_Extrait présenté_:
La faillite du système scolaire est-elle soluble dans la mixité sociale ?

Michèle COULON (*)

(*) responsable du CAREP de Reims, membre du CA de l’OZP

Quelques réflexions à propos de la réflexion entamée au sein du CA de l’OZP sur l’évolution de la situation de l’éducation prioritaire

En premier lieu, quelques observations :

1 - Les ZEP, on le sait, se sont étendues ou multipliées de façon démesurée dévoyant leurs raisons d’être originelles et les vidant petit à petit de ce qui avait fait leur spécificité et leur sens même.

2 - Malgré, ou à cause de, cette extension, de plus en plus d’écoles ou de collèges se réclament de ce dispositif. A entendre les plaintes des enseignants à propos de leurs élèves et le constat qu’ils font de leurs difficultés (les leurs, pour enseigner, et celles de leurs élèves pour s’intégrer au système scolaire), on pourrait croire que les trois quarts des écoles et établissements du territoire national pourraient être classés « ZEP ».
Force est de constater que le système scolaire se massifie mais est aussi plus exigeant que jamais. Dans les quartiers de relégation, la faillite de l’école face à des familles très populaires est manifeste et bien visible (là où les difficultés d’une population sont renforcées par le fait même de leur concentration et là où il est indispensable d’intervenir au niveau scolaire de façon forte et déterminée). Mais cette faillite existe aussi de plus en plus en dehors de ces zones.

Il est certainement un peu court d’expliquer ce malaise de l’institution et de ses enseignants par le seul manque de professionnalisme ou par une gestion insuffisante de l’hétérogénéité. Le problème est plus profond que cela, il interroge la notion même de la difficulté scolaire, de son rapport avec la fracture qui se crée entre une certaine population et son école.

On peut citer le rapport de l’IGEN 2004 :
De l’étude de plusieurs centaines de cas individuels d’élèves en difficulté (difficulté qui, certes, se situe à des degrés variables, mais qui touche environ un élève sur cinq dans chacune des classes de sixième « ordinaires » des collèges visités), il ressort - comme on pouvait s’y attendre - « que les difficultés scolaires, en tant que telles, sont souvent la résultante d’autres
difficultés de nature différente, tenant notamment à l’environnement, la culture, la vie hors temps scolaire, etc., et que la corrélation des difficultés d’apprentissage proprement dit avec des difficultés d’une autre nature est réelle pour de nombreux élèves ».

Or, il n’est pas certain que l’école ou le collège sachent faire l’analyse de cette corrélation, analyse pourtant indispensable au choix et à la mise en oeuvre des remédiations.

Face aux incertitudes du paysage qu’ils ont observé, les auteurs du rapport en viennent à formuler une série de questions qui mettent en cause les notions mêmes d’« élève en difficulté » et de remédiation : « En définitive se pose une question majeure : les élèves désignés “en difficulté” le sont-ils vraiment ? Ces élèves de onze ans, qui arrivent tous en même temps en classe de sixième, sont-ils tous semblables ? Dans cet ensemble (une classe d’âge égale environ 700 000 élèves), n’est-il pas normal et n’est-il pas acceptable que la diversité existe et qu’un certain nombre d’élèves présente des particularités diverses qu’il est abusif de stigmatiser sous le vocable de “difficultés” ou pire d’“illettrisme” ?

_Données d'entrée_:
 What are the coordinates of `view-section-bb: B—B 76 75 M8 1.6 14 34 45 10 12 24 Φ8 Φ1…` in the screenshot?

_Consigne_: D'après le rapport de l'IGEN 2004 cité dans l'extrait sur l'éducation prioritaire, quelle part des élèves des classes de sixième « ordinaires » des collèges visités est touchée par la difficulté scolaire ? Les lignes n'interviennent en rien ici.

_Réponse attendue_: Environ un élève sur cinq.